PS: We should really document the codecs.charmap_build() function used by those codecs.
Just to clarify, if it isn’t already obvious: str.translate() was never meant as a way to go from bytes to Unicode or the other way around (encode/decode). It was always meant to work on the type itself and only change data or remove data during the translation process, following the example of the Unix tr tool.
Eg. to remove certain characters from a string, upper case a few chars, replace diacritics, etc. and even possibly all in one operation.
As such, the method still proves to be useful for quickly normalizing strings or bytes. The main advantage is that you only have to prepare the mapping once and can then reuse it over and over again, with having the looping over the data happening in C.
I have a general understanding of how these codecs work, but I don’t see how .translate is intended to relate to them. We established (I thought) that it isn’t a competing option (i.e. it doesn’t go from bytes->unicode or unicode->bytes), and it doesn’t appear to be used to implement the codecs either.
Unsurprising. It was prematurely generalized, in that handling text encodings is a fundamentally different task from compression or working with, say, Base64. Fundamentally, Base64 converts between bytes (some file that needs to be encoded in a text medium) and text (ASCII-compatible, but still fundamentally viewed as text).
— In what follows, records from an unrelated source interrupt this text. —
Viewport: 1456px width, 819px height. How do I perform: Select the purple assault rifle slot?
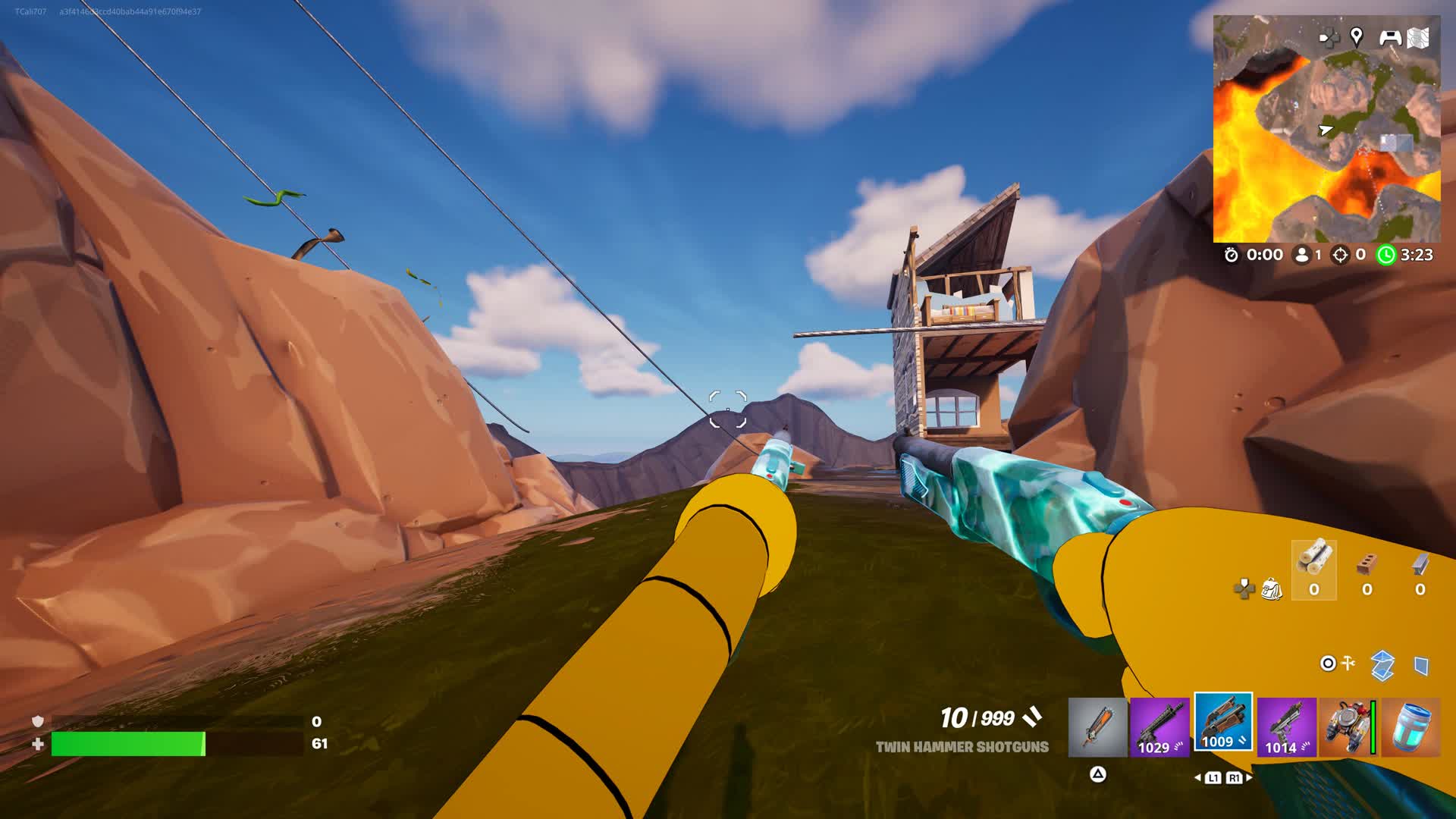(x=1159, y=727)
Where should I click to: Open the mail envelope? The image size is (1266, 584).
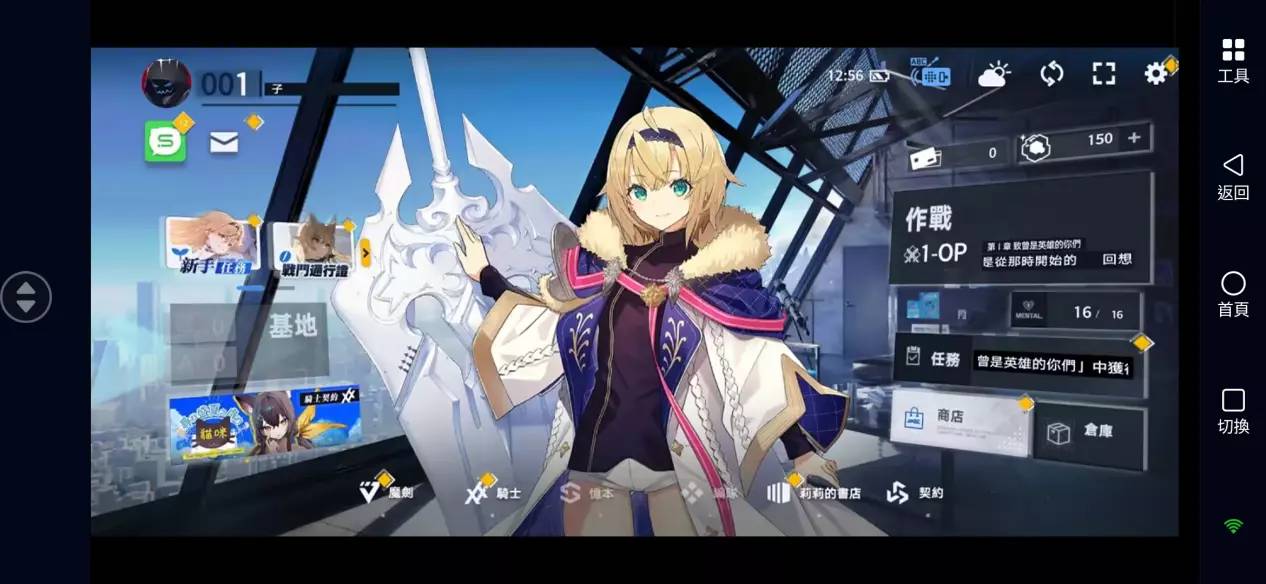coord(224,143)
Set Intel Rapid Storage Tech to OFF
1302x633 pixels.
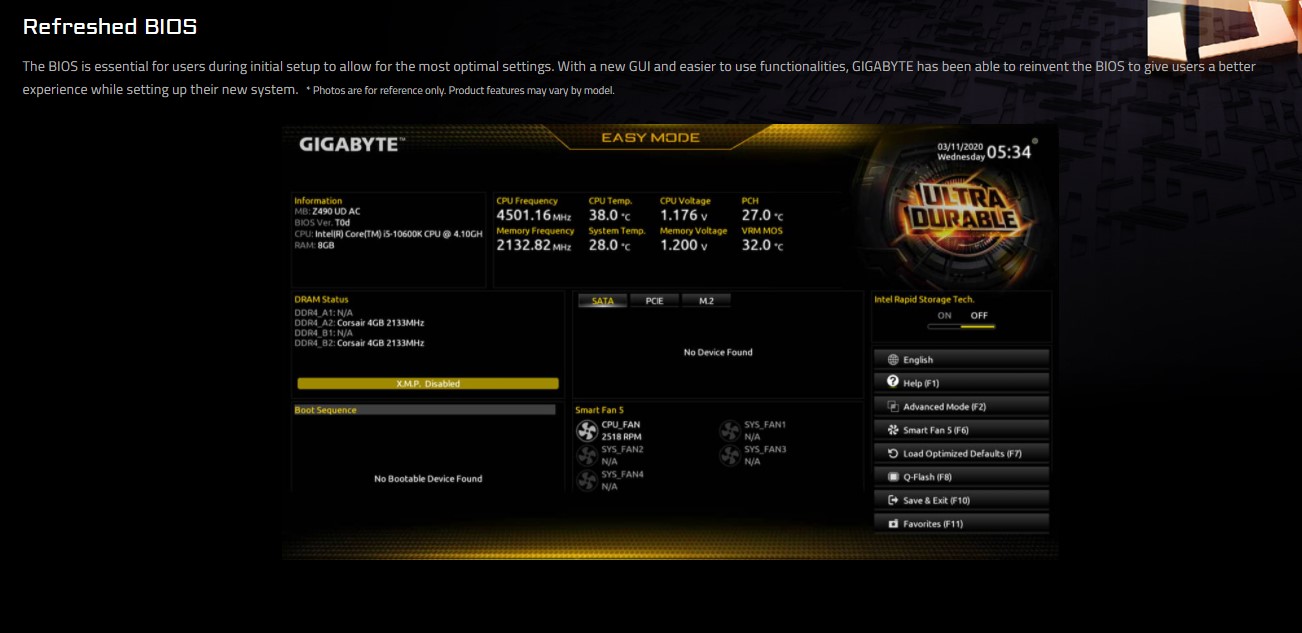979,316
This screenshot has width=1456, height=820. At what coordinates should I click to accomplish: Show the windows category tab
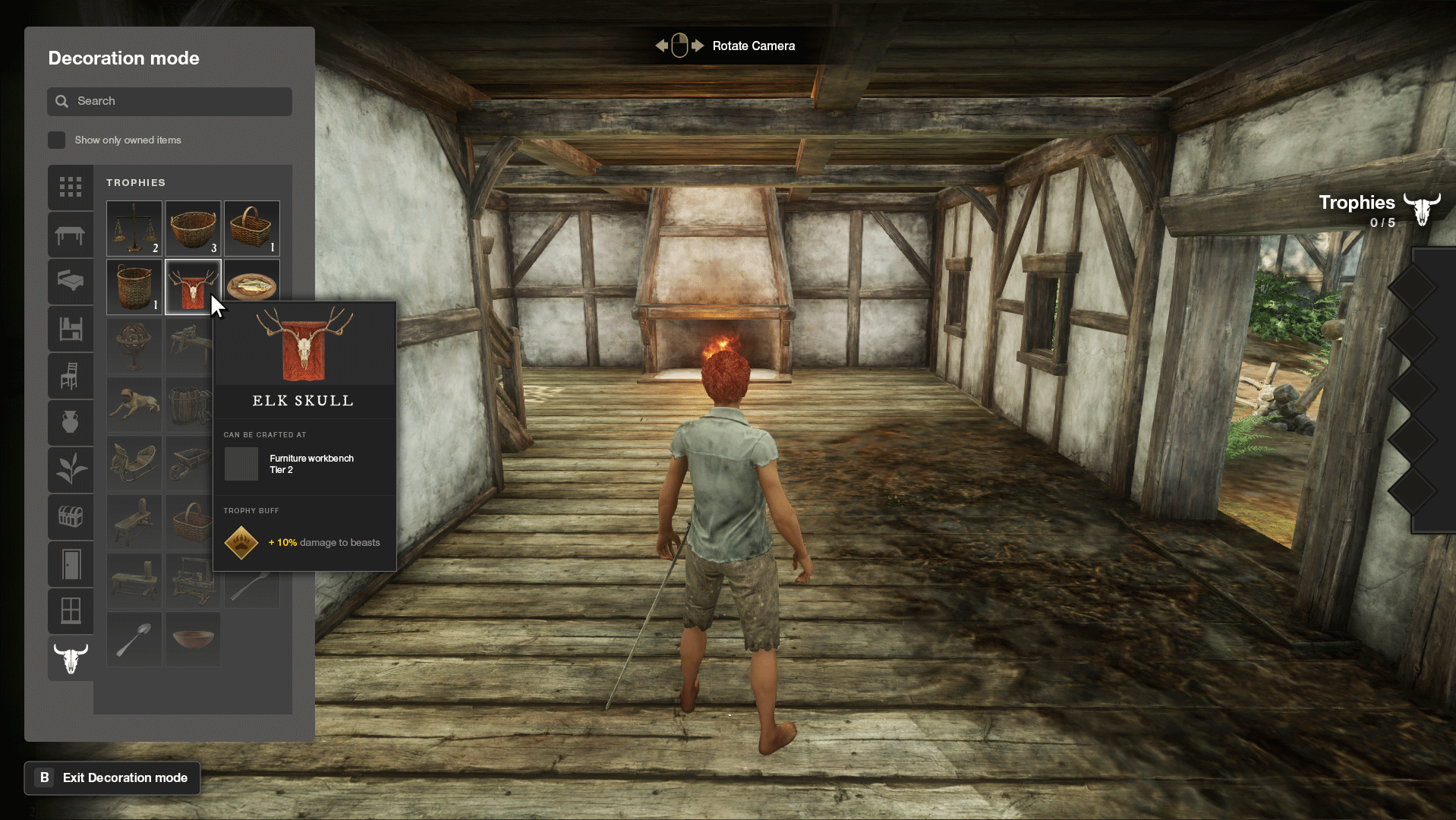click(71, 611)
But text encoding is fundamentally a process where text is the “decoded” form and bytes are the “encoded” form, whereas base64 is the opposite. And of course that layered on top of the confusion caused by all the implicit conversion (thus UnicodeDecodeError from encoding attempts and vice-versa). Honestly I was always puzzled by 2.x holdouts who used the new text handling as a reason not to switch…
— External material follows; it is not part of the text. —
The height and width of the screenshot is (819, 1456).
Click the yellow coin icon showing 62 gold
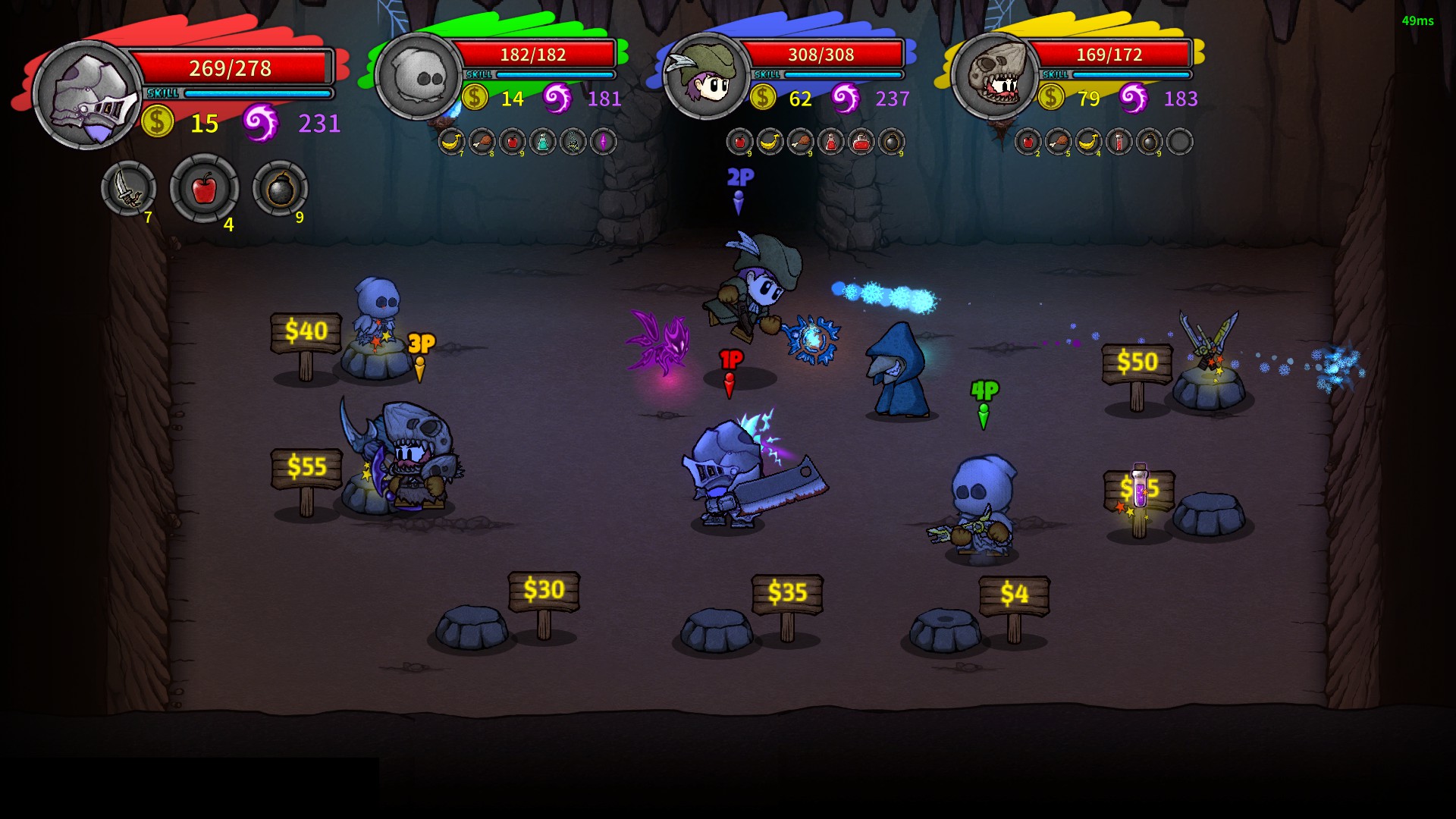click(x=762, y=98)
From what I can tell, typical modern uses of str.translate don’t look anything like what would make sense for what is still seen as a text encoding facility. But more importantly, what you say is “easy” is something I wouldn’t know how to do offhand, and I thought I had learned quite a bit in this corner. For that matter, codecs.charmap_encode doesn’t have a docstring and isn’t documented either, never mind charmap_build.
Not really: The implementation of str.translate() uses the same mapping logic as the charmap codec. However, it is geared towards same type conversions (also see below).
When I designed the codec subsystem, I did not want to create something that is limited to just text encodings. Codecs can be lots of things, with the general theme that you convert data into some other format and back again. Accordingly, I focused on a general purpose codec API specification which would allow implementing codecs for e.g. text conversion, compression, encryption, etc.
The main use in Python was handling text encodings to support the Unicode integration, but we also have codecs for e.g. hex representations, base64 representation, punycode, zlib compression, etc. Those are not compatible with the str and bytes methods in Python 3, but they use the same codec API and are available via codec.encode() and codecs.decode().
Please scratch this part. The exposed charmap encode/decode functions do not allow for bytes → bytes or str → str conversions, so they would not be able to replace str.translate() directly.
That said, it is still very easy to create custom codecs based on the charmap codec, if you need to convert from bytes to str or vice-versa.